The HOW and WHY in Language Change - A N​ew Perspective in Historical Semantics

Date
Tue March 29th 2016, 12:00pm
Location
Margaret Jacks Hall, Greenberg Room (460-126)
Roland Mühlenbernd and Dankmar Enke
Tübingen and Munich

 

Grammaticalization phenomena often display a typologically universal diachronic course: i) in the so-called aoristic drift (Meillet 1909), the ‘present perfect’ invades the domain of the ‘past tense’; ii) in the progressive imperfective cycle (cf. Deo 2015 and refs. therein) a morphologically expressed ‘progressive’ marker emerges as an optional way to express progressive meanings, and then generalizes to cover the whole imperfective domain; iii) in the Jespersen Cycle (cf. Dahl 1979) a marker for ‘emphatic negation’ eventually invades the Domain of Negation and drives out the former marker. It can be shown that a very similar diachronic schema emerges in such different empirically observed cycles. This suggests that the factors creating such a schema must be quite general. Evolutionary modeling can help us to understand those factors. Namely, we can define computational models which in very general terms capture potentially relevant properties of the three cycles we mentioned above. Then we can run those models and test particular conjectures to see whether they support the reproduction of the historical trajectories that we actually observe.

In our talk we present an evolutionary model for the progressive-to-imperfective cycle (Enke, Mühlenbernd & Yanovich 2016) that effectively provide microfoundations for Deo’s (2015) game-theoretic macro model of the cycle. Then we introduce previous evolutionary work on the aoristic drift (Schaden 2012) and the Jespersen cycle (Ahern & Clark 2014) to discuss a generalized framework for analyzing the cycles of this form.
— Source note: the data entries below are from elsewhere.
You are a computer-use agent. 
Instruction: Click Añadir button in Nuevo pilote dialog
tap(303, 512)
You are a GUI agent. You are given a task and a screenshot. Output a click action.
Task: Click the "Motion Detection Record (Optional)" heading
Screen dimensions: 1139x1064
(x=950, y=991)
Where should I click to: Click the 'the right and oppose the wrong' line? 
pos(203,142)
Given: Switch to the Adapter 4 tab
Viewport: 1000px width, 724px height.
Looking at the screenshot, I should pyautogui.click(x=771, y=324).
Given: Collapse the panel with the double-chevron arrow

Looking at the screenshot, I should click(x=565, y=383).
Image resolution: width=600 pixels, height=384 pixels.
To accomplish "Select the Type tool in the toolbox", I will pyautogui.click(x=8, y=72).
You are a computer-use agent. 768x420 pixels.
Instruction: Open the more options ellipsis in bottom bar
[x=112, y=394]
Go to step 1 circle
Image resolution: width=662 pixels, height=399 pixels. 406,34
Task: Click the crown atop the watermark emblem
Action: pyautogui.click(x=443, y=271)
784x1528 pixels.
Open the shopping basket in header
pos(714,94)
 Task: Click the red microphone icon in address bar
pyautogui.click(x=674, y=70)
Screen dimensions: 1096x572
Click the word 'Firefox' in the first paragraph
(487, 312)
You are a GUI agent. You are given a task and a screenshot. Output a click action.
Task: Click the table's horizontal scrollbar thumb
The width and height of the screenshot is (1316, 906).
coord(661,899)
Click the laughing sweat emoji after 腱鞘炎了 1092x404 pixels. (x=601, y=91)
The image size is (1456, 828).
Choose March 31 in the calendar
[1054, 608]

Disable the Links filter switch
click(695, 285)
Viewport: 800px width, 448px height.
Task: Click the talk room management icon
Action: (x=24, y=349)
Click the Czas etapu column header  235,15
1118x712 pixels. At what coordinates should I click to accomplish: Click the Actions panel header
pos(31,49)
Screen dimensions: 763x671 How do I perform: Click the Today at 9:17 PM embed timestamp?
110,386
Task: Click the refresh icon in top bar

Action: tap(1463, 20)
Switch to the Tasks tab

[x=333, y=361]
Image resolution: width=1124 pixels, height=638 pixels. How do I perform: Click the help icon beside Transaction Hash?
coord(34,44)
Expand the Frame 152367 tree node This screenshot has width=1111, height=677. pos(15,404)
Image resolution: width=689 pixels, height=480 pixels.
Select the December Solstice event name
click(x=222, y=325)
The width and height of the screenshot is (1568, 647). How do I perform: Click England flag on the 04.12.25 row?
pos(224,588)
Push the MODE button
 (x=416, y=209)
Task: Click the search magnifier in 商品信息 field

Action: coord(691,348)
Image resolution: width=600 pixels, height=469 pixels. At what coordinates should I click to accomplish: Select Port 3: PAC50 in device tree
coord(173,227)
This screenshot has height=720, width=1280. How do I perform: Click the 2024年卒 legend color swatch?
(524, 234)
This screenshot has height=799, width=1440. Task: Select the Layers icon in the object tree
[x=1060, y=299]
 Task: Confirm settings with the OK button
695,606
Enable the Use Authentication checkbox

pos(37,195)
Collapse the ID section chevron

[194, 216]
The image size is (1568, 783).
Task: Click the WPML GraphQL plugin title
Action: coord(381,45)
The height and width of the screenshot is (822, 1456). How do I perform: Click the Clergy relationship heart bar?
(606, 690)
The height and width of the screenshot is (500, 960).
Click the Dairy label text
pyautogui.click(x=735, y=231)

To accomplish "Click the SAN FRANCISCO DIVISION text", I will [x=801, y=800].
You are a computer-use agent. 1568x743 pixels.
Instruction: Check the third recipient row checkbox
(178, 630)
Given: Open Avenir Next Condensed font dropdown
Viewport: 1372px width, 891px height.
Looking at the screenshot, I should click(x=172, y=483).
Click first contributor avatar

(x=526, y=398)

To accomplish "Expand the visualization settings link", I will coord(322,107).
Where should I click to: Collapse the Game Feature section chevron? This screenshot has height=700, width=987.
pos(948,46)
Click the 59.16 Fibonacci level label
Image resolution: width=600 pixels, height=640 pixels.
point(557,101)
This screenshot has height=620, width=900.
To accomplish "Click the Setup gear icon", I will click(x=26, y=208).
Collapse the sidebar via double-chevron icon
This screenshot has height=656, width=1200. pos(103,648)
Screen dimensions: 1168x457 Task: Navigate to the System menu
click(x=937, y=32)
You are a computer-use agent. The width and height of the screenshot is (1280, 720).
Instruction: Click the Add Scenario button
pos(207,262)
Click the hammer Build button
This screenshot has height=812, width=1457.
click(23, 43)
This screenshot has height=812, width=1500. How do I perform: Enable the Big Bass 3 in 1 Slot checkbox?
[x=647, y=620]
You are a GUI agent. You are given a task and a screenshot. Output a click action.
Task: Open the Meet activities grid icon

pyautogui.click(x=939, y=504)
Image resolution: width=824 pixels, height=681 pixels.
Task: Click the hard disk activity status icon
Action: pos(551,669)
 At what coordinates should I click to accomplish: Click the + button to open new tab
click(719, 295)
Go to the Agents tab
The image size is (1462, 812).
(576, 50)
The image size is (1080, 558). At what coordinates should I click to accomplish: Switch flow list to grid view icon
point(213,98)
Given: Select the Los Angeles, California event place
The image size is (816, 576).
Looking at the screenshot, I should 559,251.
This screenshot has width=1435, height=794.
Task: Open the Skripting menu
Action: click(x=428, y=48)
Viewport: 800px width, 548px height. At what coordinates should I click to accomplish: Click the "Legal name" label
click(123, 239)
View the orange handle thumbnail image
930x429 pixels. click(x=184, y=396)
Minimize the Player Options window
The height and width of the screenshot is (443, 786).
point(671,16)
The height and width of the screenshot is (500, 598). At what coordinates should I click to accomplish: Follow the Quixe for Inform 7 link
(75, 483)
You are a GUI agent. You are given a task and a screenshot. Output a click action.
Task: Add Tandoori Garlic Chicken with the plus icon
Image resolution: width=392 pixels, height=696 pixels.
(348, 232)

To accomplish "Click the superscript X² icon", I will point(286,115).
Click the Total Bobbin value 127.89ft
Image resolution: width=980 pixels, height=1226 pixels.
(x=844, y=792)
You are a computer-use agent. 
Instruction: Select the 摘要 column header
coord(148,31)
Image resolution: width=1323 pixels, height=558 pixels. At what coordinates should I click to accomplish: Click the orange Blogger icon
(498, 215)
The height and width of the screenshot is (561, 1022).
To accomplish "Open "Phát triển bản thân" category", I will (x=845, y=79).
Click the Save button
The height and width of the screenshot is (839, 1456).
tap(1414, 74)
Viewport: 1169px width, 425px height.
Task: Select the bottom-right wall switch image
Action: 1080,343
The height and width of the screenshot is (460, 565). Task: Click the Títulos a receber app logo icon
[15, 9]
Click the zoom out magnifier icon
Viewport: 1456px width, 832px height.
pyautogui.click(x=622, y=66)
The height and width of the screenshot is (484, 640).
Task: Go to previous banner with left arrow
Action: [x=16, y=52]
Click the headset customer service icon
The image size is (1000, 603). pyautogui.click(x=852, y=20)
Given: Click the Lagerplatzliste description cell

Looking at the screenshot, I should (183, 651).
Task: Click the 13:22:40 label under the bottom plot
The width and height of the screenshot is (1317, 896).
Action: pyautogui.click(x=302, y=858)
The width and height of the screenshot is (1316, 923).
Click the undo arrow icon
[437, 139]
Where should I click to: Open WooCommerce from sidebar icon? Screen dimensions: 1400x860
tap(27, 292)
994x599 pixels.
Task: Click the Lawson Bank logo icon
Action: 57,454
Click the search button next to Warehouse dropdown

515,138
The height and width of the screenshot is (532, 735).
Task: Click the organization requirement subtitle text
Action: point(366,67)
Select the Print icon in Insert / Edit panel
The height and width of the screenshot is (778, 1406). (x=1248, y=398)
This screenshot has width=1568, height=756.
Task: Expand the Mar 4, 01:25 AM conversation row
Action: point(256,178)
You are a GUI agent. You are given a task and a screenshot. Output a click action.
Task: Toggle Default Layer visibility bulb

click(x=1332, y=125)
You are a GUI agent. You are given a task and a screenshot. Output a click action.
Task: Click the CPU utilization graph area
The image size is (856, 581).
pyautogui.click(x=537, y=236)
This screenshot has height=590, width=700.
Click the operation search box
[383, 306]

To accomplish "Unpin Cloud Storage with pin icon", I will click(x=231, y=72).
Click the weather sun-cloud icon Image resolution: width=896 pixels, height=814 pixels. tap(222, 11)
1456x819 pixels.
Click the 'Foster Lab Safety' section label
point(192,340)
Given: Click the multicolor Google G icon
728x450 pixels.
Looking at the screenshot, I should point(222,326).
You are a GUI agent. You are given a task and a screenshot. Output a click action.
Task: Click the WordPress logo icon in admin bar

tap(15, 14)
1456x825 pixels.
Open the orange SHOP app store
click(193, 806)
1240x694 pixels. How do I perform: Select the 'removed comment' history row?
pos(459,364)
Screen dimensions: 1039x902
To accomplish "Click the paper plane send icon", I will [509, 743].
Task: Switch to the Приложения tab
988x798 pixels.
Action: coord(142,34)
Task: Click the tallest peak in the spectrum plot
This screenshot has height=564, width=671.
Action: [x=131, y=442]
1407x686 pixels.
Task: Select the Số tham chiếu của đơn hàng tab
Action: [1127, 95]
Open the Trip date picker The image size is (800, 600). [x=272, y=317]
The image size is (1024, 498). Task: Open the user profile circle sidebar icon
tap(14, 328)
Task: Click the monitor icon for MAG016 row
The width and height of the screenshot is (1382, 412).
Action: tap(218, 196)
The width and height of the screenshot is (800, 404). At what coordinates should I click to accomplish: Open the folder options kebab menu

We outline how different stages of the relevant cycles can be modeled as strategies of mapping forms and meanings employed by language-learning agents, and how various factors can change the strategies that agents adopt.

References

Ahern, C. & R. Clark (2014). Diachronic Processes in Language as Signaling Under Conflicting Interests. In: E.A. Cartmill, S. Roberts, H. Lyn, H. Cornish (eds.), Proceedings of the 10th International Conference on the Evolution of Language (Evolang X), pages 25–32.

Dahl, Ö. (1979). Typology of Sentence Negation. Linguistics 17, 79–106.

Deo, A. (2015). The Semantic and Pragmatic Underpinnings of Grammaticalization Paths: The Progressive to Imperfective Shift. Semantics & Pragmatics 8, Article 14.

Enke, D., R. Mühlenbernd & I. Yanovich (2016). The Emergence of the Progressive to Imperfective Diachronic Cycle in Reinforcement-learning Agents. In: S.G. Roberts, C. Cuskley, L. McCrohon, L. Barcel´o-Coblijn, O. Feher & T. Verhoef (eds.), The Evolution of Language: Proceedings of the 11th International Conference on the Evolution of Language (Evolang XI), Article 191.

Meillet, A. (1912). Introduction a l’´etude comparative des langues indo-europ´eennes. Paris: Hachette.

Schaden, G. (2012). Modelling the 'Aoristic Drift of the Present Perfect’ as Inflation: An Essay in Historical Pragmatics. International Review of Pragmatics 4, 261–292.